WHAT YOU NEED TO DO
a: Write out the passage of the Ennakl article from "The recent drop" up to and including "over the past 23 days.", word for word.
b: Translate this sentence from the Ennakl article into Spanish: "Ennakl is a Tunisian automotive retailer engaged in the retail sale of Volkswagen, Audi, Seat and Porsche vehicles."

TEXT SECTION

Tunisian Ben Yedder family loses more than $3.7 million in 23 days from stake Ennakl Automobiles
The Tunisian Ben Yedder family has lost approximately $3.7 million in 23 days due to a single-digit percent fall in the shares of Ennakl Automobiles, as investors reduced stakes in the auto retailer in line with their plans to shift capital into companies with significant upside potential.
Ennakl is a Tunisian automotive retailer engaged in the retail sale of Volkswagen, Audi, Seat and Porsche vehicles.
As a leading retailer in the Tunisian automotive industry, Ennakl competes for market share in Tunisia alongside significant brands such as Automobile Reseau Tunisien et Services and Auto Hall S.A, under the leadership of Abdellatif Hmam.
Aside from their group governance obligations, the wealthy Tunisian Ben Yedder family has a majority stake in the vehicle retailer, with 15,993,246 issued shares in the group.
The recent drop in the market value of their interest can be attributed to a single-digit percentage reduction in the group’s shares, despite the business generating more than $186.6 million in sales in 2021.
Ennakl Automobiles shares were valued at TND11.50 ($3.99) as of press time on Feb. 23, down 2.08 percent from their starting price of TND11.75 ($4.08) on the Tunis Stock Exchange this morning.
Since the start of this year, the group’s shares have fallen from TND12.3 ($4.27) to TND11.5 ($3.99) at the time of writing, resulting in a 6.5-percent loss for shareholders over the past 23 days.
The market value of the family’s 53.3-percent stake in Ennakl Automobiles has dropped from TND165.7 million ($57.5 million) on Feb. 1 to TND154.9 million ($53.8 million) as of the time of drafting this report.
In total, the multimillionaire family has lost TND10.8 million ($3.7 million) in the past 23 days.
Ennakl revealed in a recent trade update that its consolidated revenue in 2021 rose by 20.05 percent to TND538.28 million ($186.7 million), up from TND448.4 million ($155.5 million) in 2020.
The company’s good financial performance was driven by its strong retail distribution channels and a surge in demand for mobility throughout the review period, despite the challenges it faced in 2021 as a result of the pandemic’s impact on its operations.

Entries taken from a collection
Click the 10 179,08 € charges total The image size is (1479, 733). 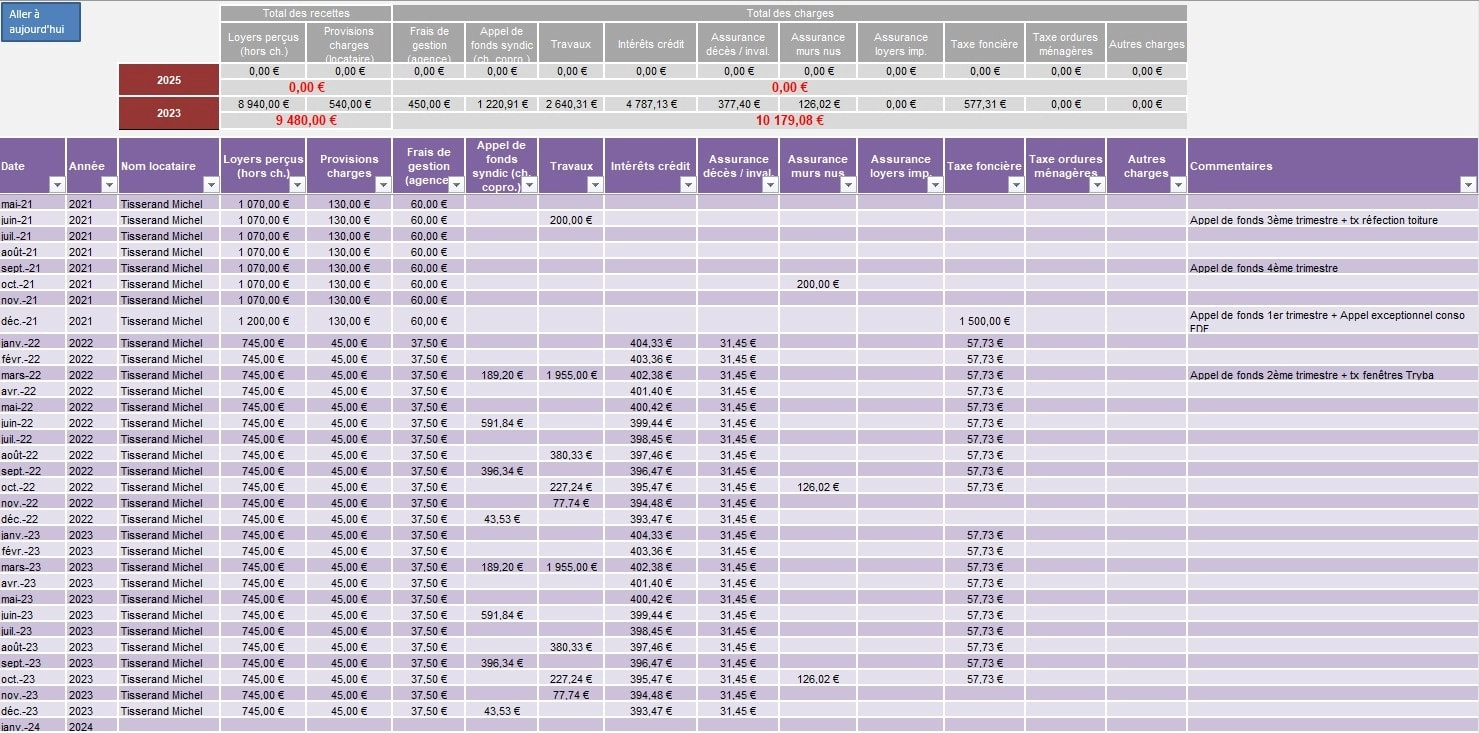click(790, 121)
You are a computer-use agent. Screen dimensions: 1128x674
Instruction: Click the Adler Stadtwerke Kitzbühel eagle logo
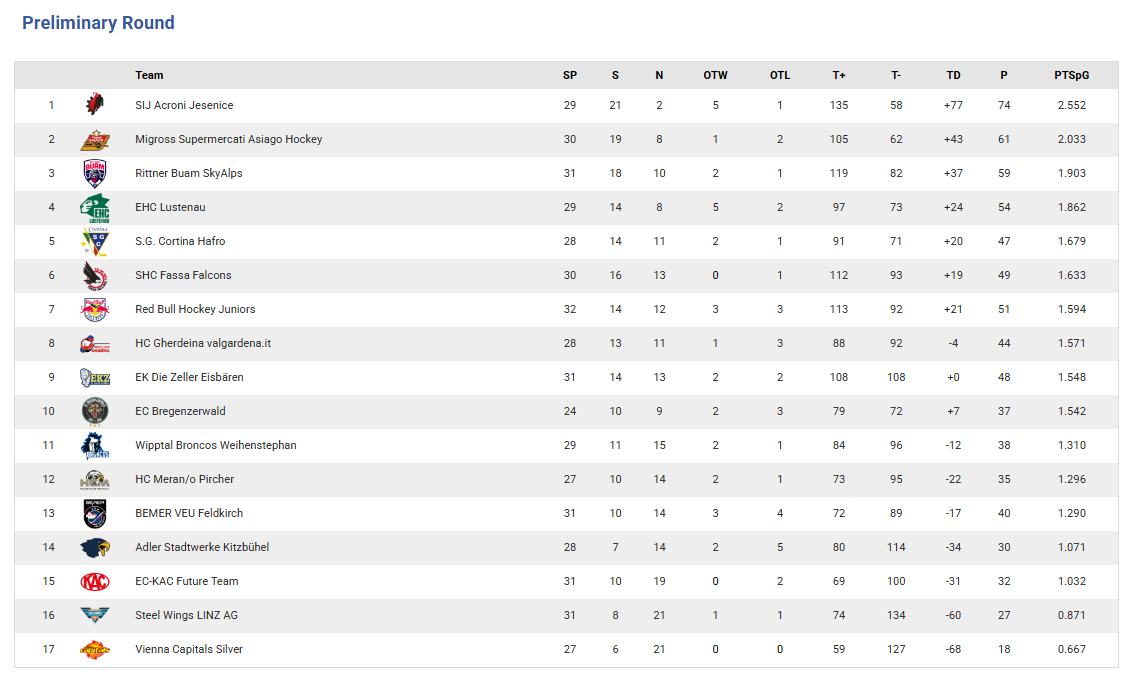[95, 548]
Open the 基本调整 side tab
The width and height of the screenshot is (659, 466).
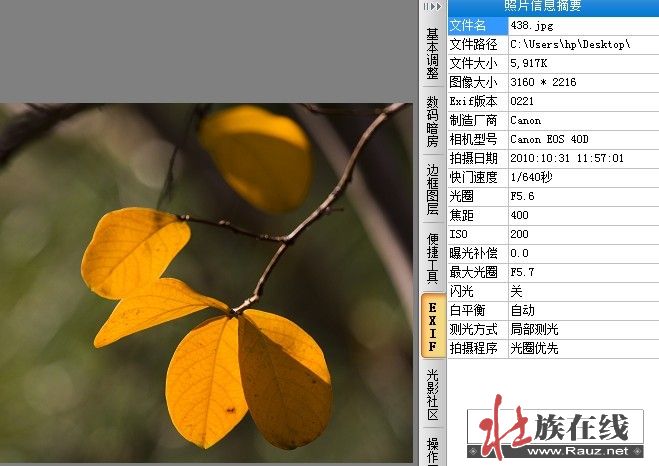(432, 53)
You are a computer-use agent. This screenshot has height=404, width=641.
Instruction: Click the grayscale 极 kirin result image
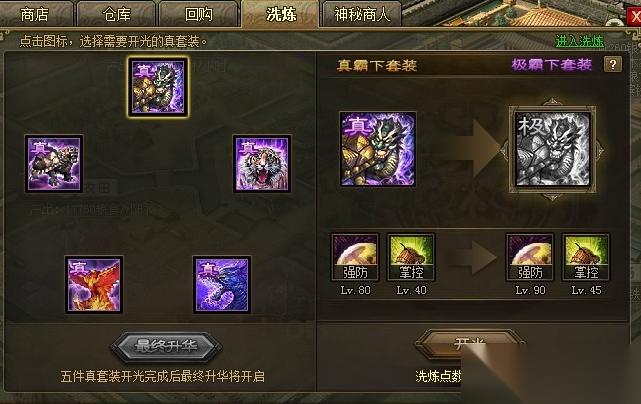pyautogui.click(x=552, y=149)
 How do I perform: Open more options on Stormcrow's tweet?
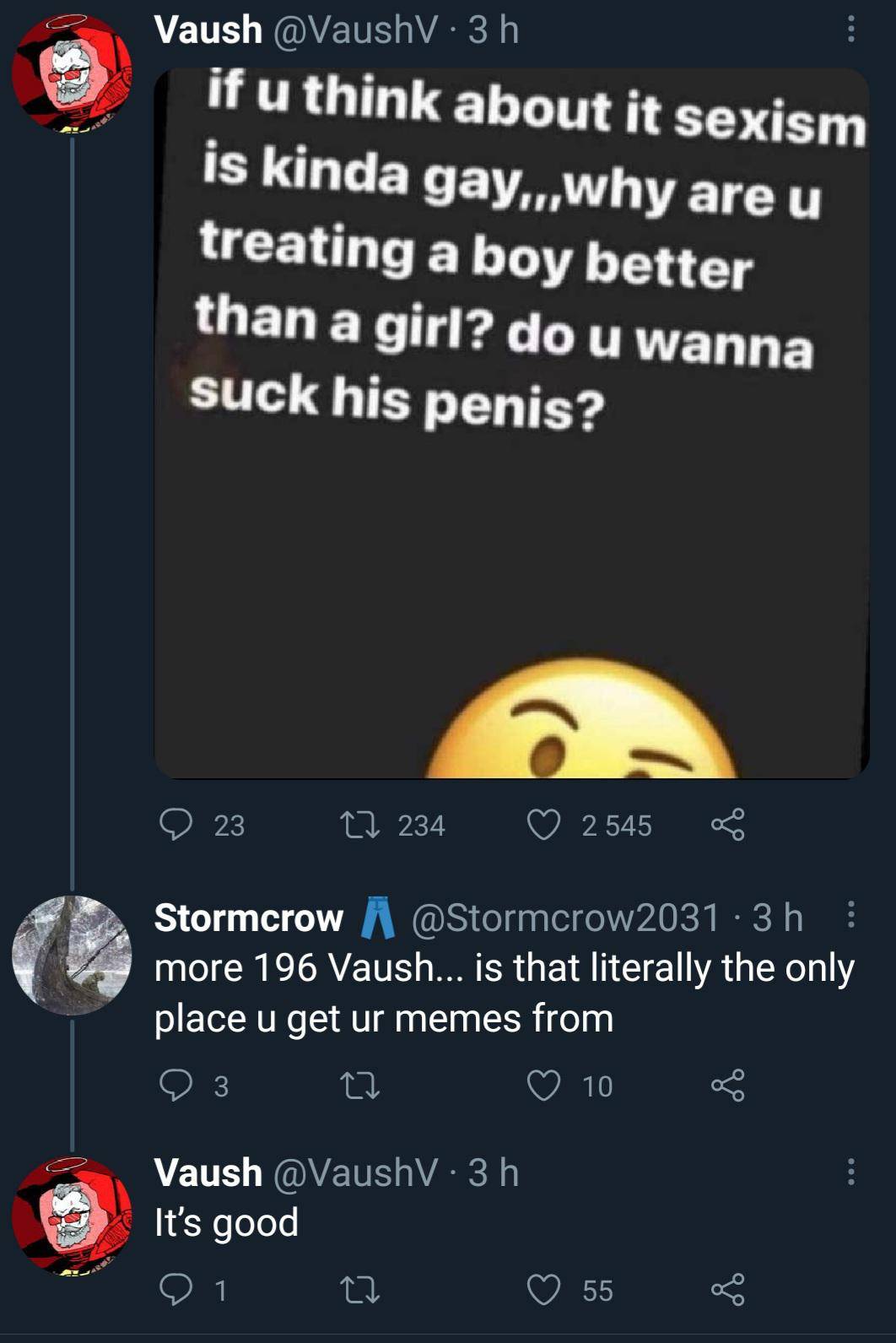coord(850,915)
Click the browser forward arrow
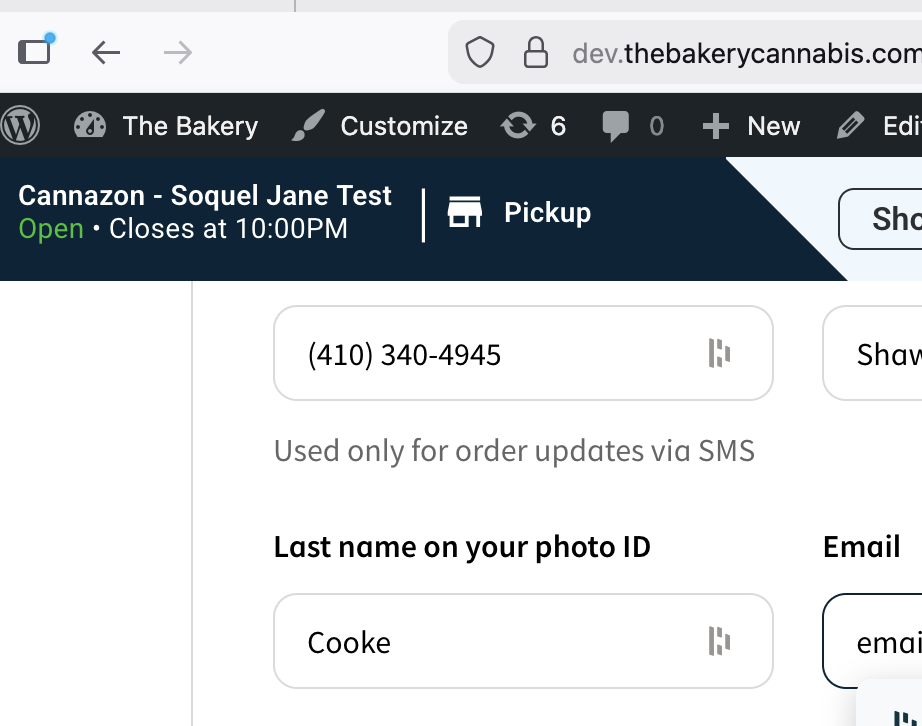Viewport: 922px width, 726px height. click(178, 52)
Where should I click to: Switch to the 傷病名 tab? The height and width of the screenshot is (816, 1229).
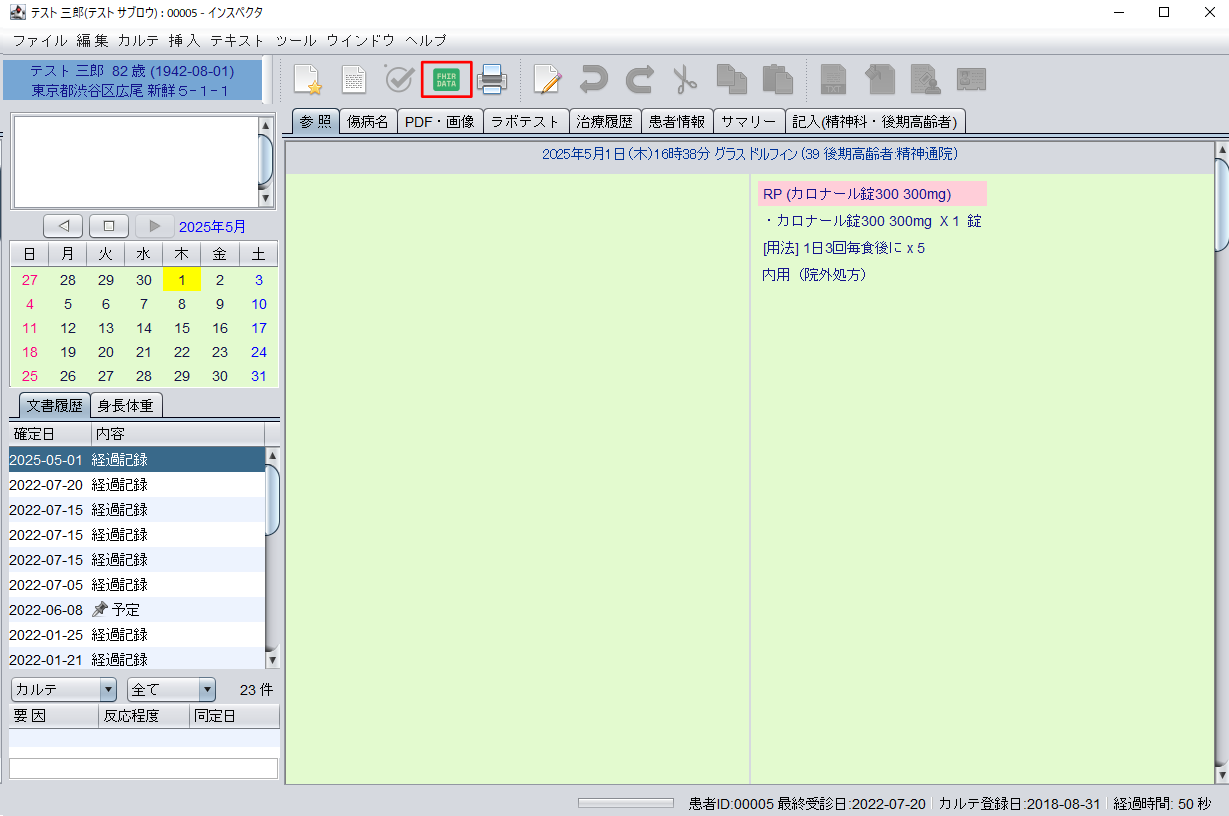368,122
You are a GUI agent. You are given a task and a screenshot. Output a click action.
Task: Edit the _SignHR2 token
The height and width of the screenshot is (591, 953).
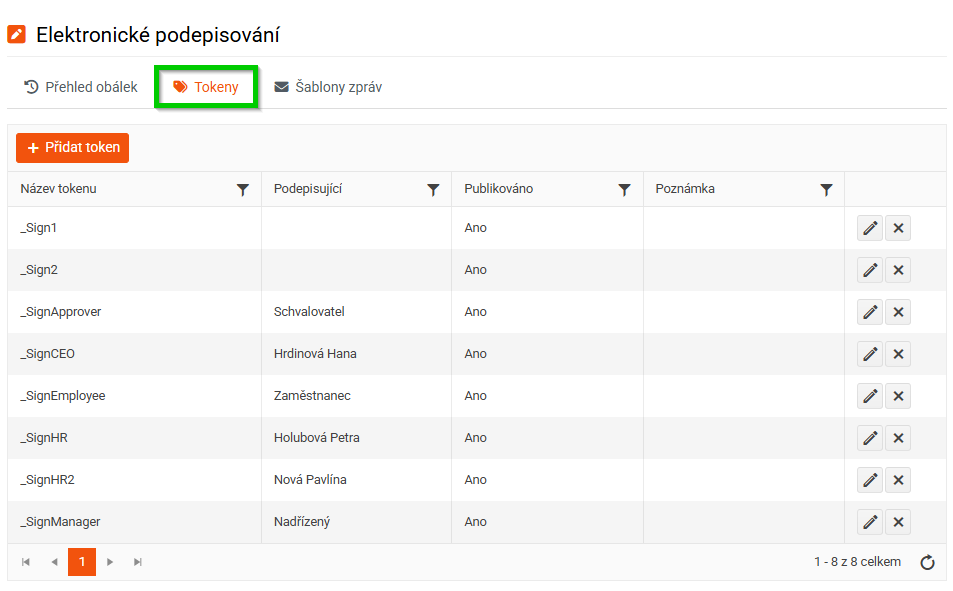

ACTIVITY ANSWERS
a:
The recent drop in the market value of their interest can be attributed to a single-digit percentage reduction in the group’s shares, despite the business generating more than $186.6 million in sales in 2021.
Ennakl Automobiles shares were valued at TND11.50 ($3.99) as of press time on Feb. 23, down 2.08 percent from their starting price of TND11.75 ($4.08) on the Tunis Stock Exchange this morning.
Since the start of this year, the group’s shares have fallen from TND12.3 ($4.27) to TND11.5 ($3.99) at the time of writing, resulting in a 6.5-percent loss for shareholders over the past 23 days.

b: Ennakl es un minorista automotriz tunecino dedicado a la venta al por menor de vehículos Volkswagen, Audi, Seat y Porsche.